Characterizing the Maternal-Zygotic Transition in the Haplodiploid Wasp Nasonia

The onset of the maternal-to-zygotic transition (MZT) in animals is dependent upon multiple and variable factors, including maternally deposited transcription factors, DNA methylation, and the nucleocytoplasmic ratio (N/C ratio). While the MZT has been characterized extensively in several model systems, it is unclear how universal the features in those systems are or how the MZT adapts to different genetic systems. To expand the phylogenetic sampling of MZT systems, we have been using the jewel wasp Nasonia. Unlike other models, Nasonia uses a haplodiploid genetic system, where fertilized eggs develop as diploid females and unfertilized develop as haploid males. Also, in contrast to the well-characterized MZT model Drosophila, but similar to most other metazoans, Nasonia has a complete functional DNA methylation toolkit.
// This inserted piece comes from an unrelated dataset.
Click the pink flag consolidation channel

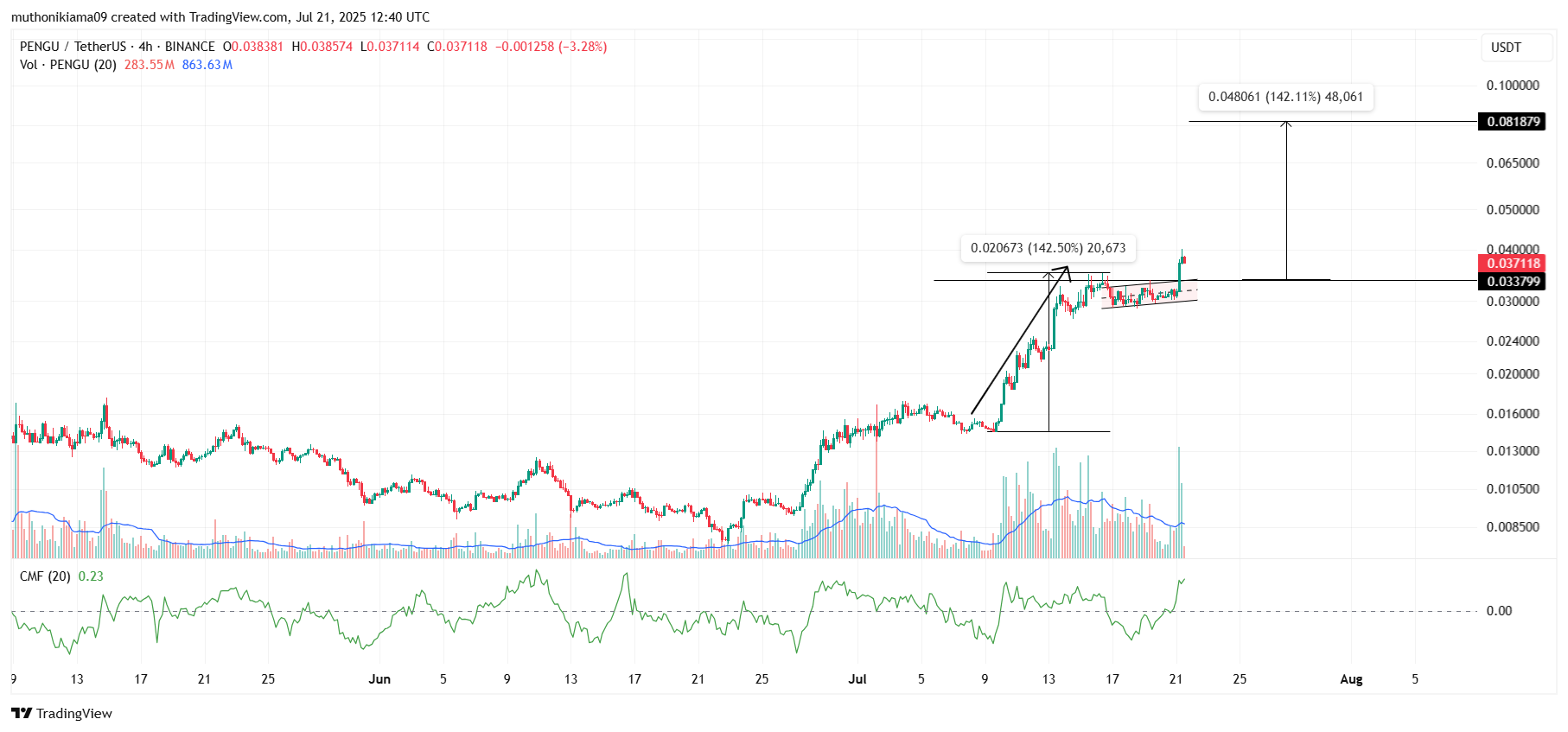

In this thesis, I functionally characterized the unusual features of the Nasonia MZT. Firstly, the N/C ratio does not appear to play an important role in determining the timing of early embryonic events during the Nasonia MZT. Despite this, key players of the Drosophila MZT, such as Smaug and Zelda, are functionally conserved in Nasonia. Second, I found that a DNA methyltransferase paralog (Nv-dnmt1a) is required for both MZT and global gene body methylation during the MZT Nasonia. Genes that lost DNA methylation in their gene bodies as a result of Nv-dnmt1a knockdown have reduced transcriptional output, suggesting that gene body methylation is required for robust transcription during zygotic genome activation. Previous work in Nasonia showed that sex determination is largely regulated by the MZT. Using previously generated transcriptome datasets; I identified several candidates that may play a role in establishing female fate in Nasonia. Additionally, I performed a parental RNAi screen looking at the function of over 30 sex-specific transcripts and identified several that were either dispensable for embryogenesis or required for oogenesis. I also performed chromatin accessibility assays to identify regulatory regions for important for embryonic patterning and sex determination to be used for putative enhancer studies. This work represents the first set of functional studies that reveal how the MZT has adapted to different genetic systems in insects outside of Drosophila.